Here are a few jokes you share with your residents.

 

How Much Is it Worth?

WHILE HELPING his father build a deck, 5-year-old Kolin hit his thumb with a hammer. A couple of weeks later, his blackened thumbnail fell off. Kolin took it to his mother and asked, "Mommy, can I put this under my pillow for the fingernail fairy?"

 

Batteries Not Included

MOM developed a bad case of laryngitis, much to the confusion of her 2-year-old son. He climbed into her lap, pulled her mouth open and peered inside, saying, "What's wrong, Mommy--did someone steal your batteries?"

 

 

She Saw the Light

THE DOCTOR put Mom on a liquid diet. Explaining to her small daughter, Mom said that she could eat anything she could hold up to the light and see through. The youngster nodded knowingly and said, "How about a doughnut?"

 

A Helping Hand

FOUR-YEAR-OLD Tommy spilled some milk on the clean kitchen floor.
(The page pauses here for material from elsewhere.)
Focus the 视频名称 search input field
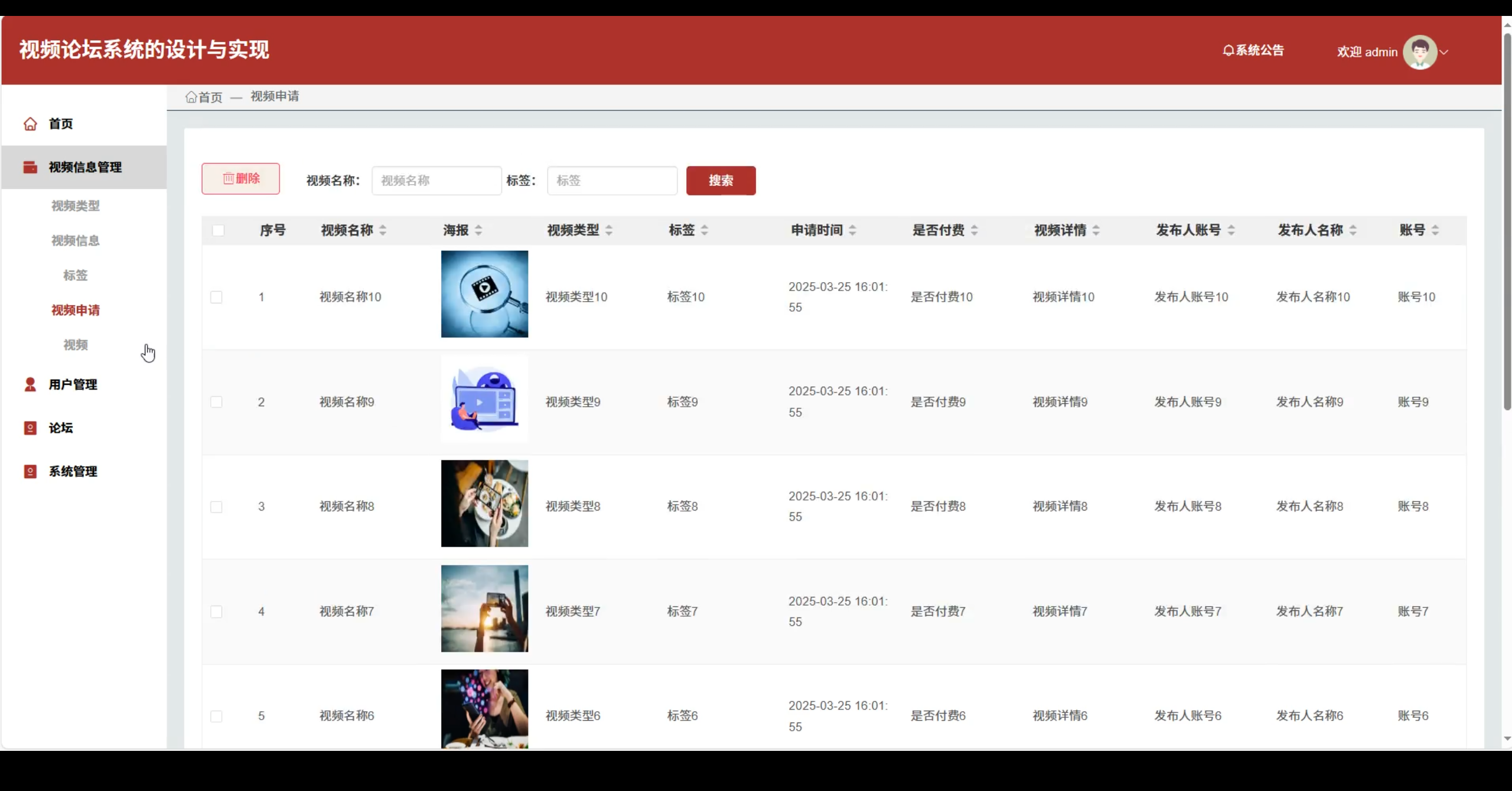Image resolution: width=1512 pixels, height=791 pixels. pyautogui.click(x=436, y=181)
His grandma smiled and said, "It's okay, Tommy, just go get the mop off the back porch and we'll clean it up."

Tommy walked to the back door and stared out into the dark night. He said shyly, "Grandma, it's dark outside, and I'm afraid to go out there."

Grandma told him that God was out there and would take care of him. Tommy then pushed the door open slightly and said, "God, since you're already out there, will you please hand me the mop?"